WHAT IS NEEDED: Which lines of the entries contain the string "will"? Please find them and copy them.

##### DATA RECORDS

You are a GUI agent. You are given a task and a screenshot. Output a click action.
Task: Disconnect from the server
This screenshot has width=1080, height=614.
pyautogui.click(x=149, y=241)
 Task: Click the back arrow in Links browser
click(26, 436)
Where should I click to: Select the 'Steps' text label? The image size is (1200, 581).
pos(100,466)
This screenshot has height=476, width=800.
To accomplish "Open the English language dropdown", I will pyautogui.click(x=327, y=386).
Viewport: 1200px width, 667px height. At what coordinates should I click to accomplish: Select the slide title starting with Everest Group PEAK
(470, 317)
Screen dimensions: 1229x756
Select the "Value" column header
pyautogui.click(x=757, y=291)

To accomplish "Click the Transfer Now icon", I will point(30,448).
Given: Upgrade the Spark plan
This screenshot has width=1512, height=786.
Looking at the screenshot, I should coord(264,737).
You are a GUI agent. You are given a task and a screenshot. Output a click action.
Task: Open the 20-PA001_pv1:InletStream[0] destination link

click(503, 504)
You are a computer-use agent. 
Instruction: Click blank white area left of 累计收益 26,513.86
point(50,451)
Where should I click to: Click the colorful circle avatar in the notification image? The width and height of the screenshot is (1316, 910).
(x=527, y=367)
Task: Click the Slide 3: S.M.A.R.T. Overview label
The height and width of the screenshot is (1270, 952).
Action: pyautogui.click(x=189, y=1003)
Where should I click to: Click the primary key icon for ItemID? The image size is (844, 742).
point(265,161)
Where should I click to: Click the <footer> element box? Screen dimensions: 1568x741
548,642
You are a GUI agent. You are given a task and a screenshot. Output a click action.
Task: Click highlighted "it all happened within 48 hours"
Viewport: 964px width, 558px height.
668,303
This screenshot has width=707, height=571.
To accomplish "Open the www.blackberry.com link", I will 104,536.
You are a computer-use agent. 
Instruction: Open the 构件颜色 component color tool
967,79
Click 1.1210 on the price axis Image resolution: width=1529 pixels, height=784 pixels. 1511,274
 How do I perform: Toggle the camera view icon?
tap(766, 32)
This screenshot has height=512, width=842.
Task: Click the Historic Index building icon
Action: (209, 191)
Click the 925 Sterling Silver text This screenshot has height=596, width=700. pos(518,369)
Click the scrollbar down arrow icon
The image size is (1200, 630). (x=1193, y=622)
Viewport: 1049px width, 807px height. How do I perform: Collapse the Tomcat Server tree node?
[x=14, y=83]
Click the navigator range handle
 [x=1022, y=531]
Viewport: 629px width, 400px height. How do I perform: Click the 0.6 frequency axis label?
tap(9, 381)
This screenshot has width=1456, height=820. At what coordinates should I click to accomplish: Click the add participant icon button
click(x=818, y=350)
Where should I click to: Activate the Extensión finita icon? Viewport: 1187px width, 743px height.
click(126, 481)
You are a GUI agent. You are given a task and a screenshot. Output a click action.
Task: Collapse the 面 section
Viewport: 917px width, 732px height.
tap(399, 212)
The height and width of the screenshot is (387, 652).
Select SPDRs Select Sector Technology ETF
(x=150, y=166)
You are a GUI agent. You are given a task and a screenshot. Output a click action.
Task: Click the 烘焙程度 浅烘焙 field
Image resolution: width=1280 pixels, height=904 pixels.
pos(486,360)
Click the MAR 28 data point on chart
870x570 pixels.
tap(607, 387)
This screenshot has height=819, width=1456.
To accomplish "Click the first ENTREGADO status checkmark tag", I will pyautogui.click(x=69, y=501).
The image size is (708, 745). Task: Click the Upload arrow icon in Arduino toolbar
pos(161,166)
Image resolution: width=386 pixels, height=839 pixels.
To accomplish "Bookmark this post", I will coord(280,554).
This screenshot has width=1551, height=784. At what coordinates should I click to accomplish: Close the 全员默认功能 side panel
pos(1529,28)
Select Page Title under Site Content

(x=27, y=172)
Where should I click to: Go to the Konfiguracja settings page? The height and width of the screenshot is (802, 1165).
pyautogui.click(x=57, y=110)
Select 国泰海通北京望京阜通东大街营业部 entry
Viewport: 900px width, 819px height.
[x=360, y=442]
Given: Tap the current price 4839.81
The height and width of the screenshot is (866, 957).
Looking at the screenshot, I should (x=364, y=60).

##########

REPLY TO THE TASK:
To accomplish "Open the English language dropdown", I will pyautogui.click(x=327, y=386).
To accomplish "Click the Transfer Now icon", I will point(30,448).
To accomplish "Open the www.blackberry.com link", I will 104,536.
To accomplish "Click the first ENTREGADO status checkmark tag", I will pyautogui.click(x=69, y=501).
To accomplish "Bookmark this post", I will coord(280,554).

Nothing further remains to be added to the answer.